Work to complete:
Reproduce the data below word for word, everything from the line containing "Where should I click to: Click" down to the line containing "click(246, 1113)", with both of those lines included. Leave the pictures out of your output.

The records:
= = = = = = =
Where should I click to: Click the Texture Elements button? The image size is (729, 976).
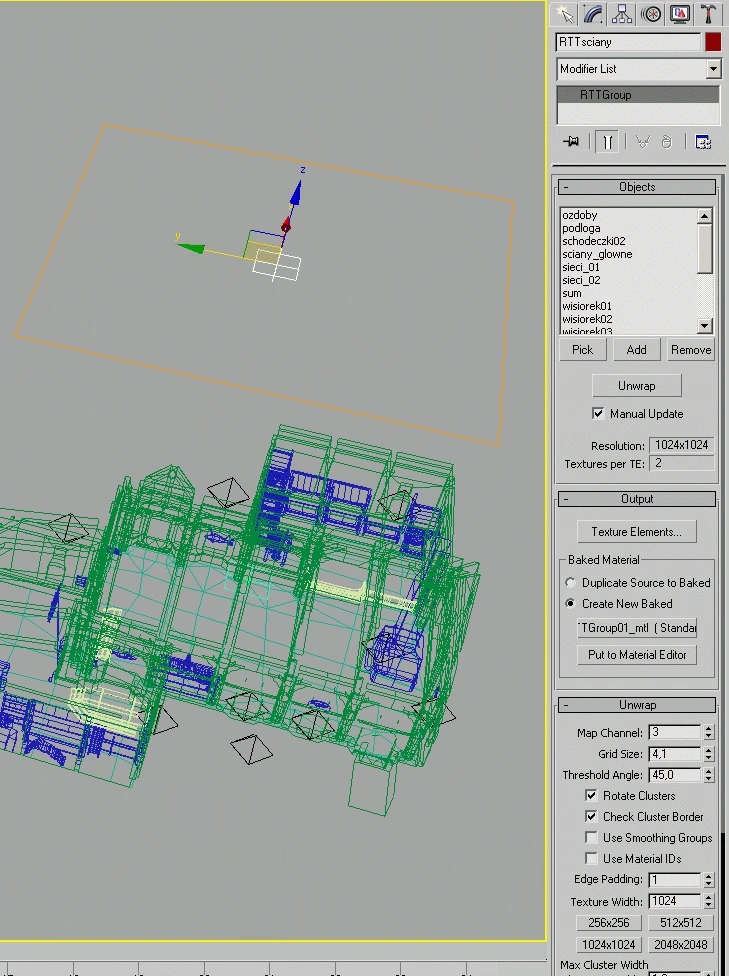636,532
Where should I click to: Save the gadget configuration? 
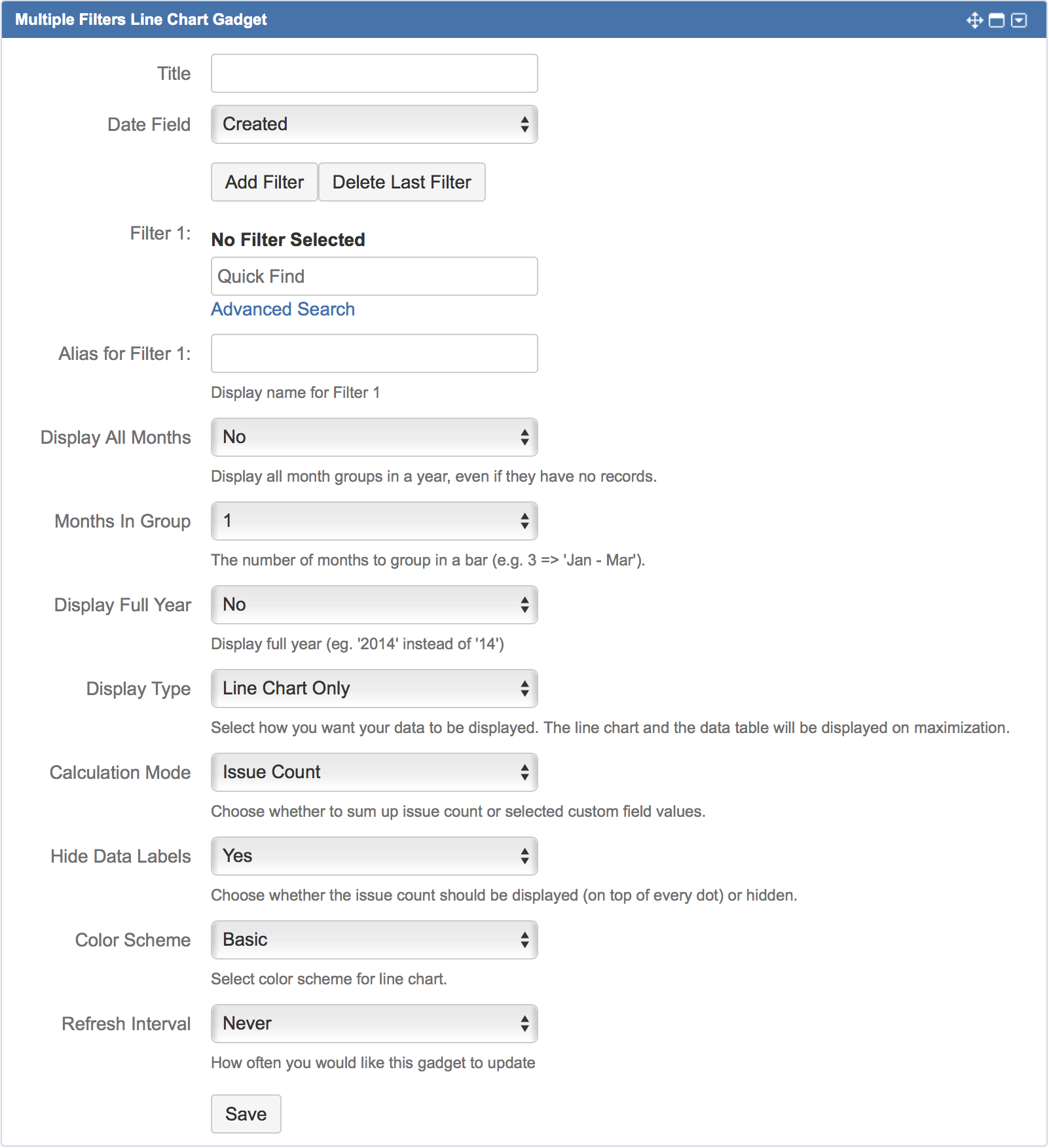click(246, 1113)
= = = = = = =
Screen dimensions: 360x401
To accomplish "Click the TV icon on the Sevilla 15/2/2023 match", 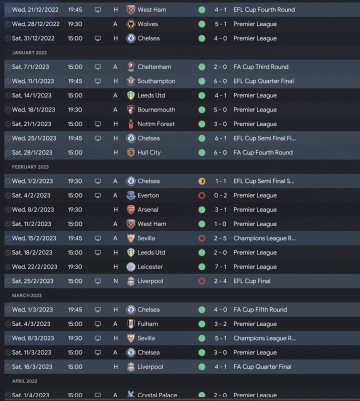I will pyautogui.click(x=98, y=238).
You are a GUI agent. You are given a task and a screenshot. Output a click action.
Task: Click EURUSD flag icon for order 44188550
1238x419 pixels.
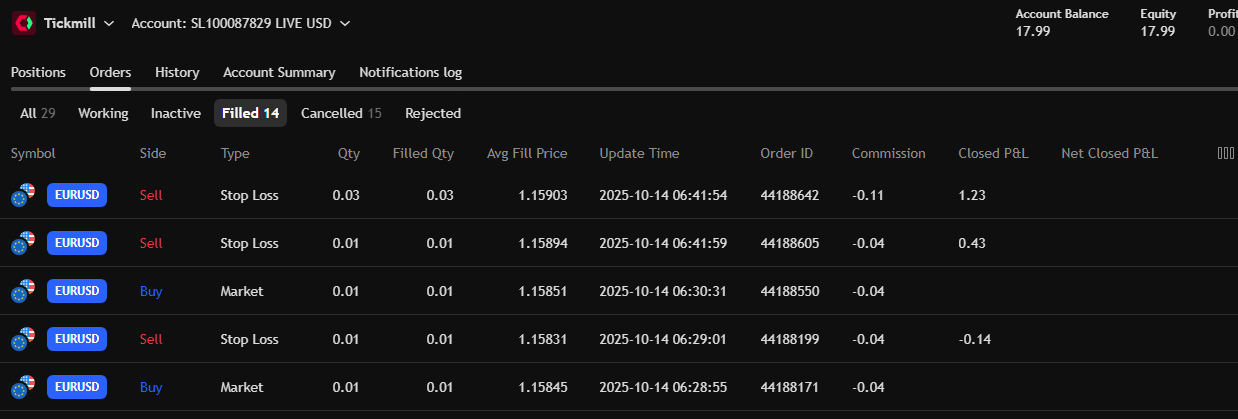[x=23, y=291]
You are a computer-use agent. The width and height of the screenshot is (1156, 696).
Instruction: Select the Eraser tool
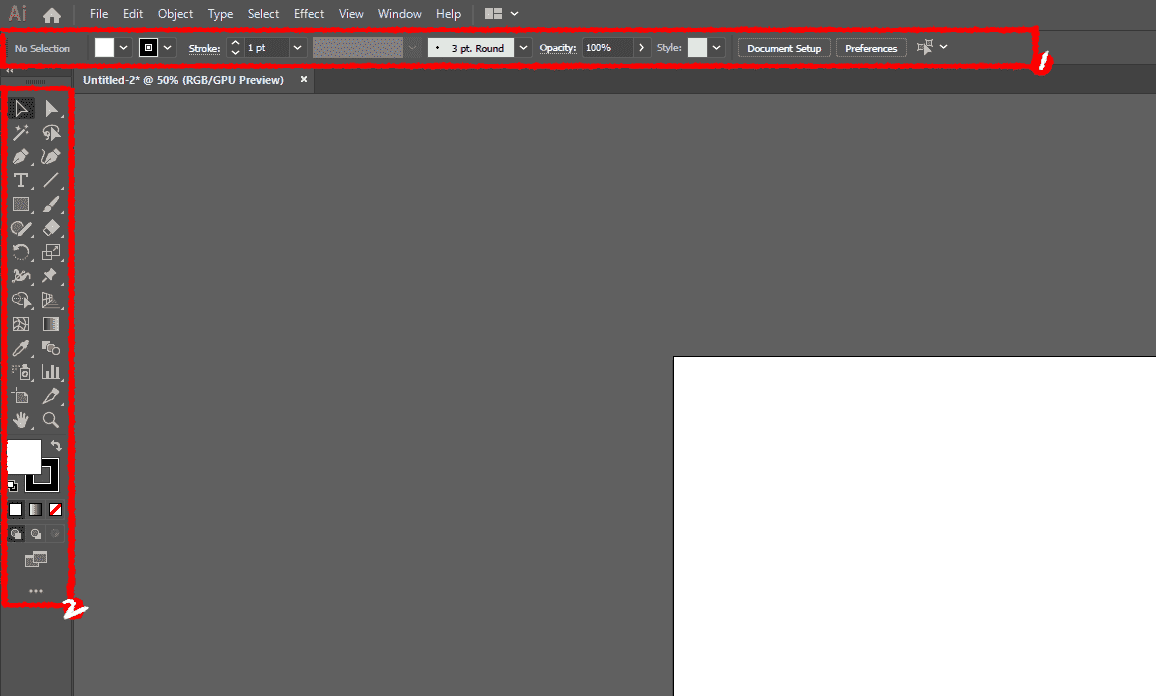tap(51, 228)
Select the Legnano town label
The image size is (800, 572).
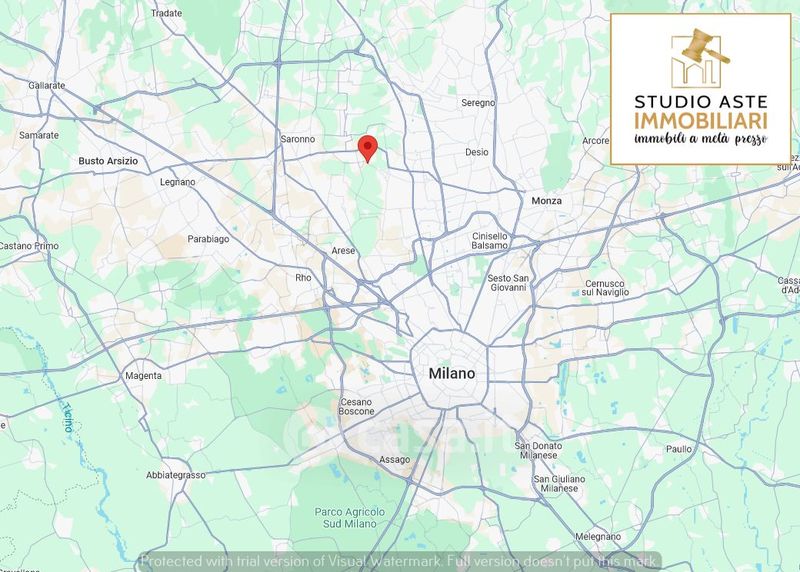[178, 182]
= = = = = = =
Task response:
Where should I click to: Click the Texture Elements button? The image size is (729, 976).
636,532
Where should I click to: Save the gadget configuration? 
click(246, 1113)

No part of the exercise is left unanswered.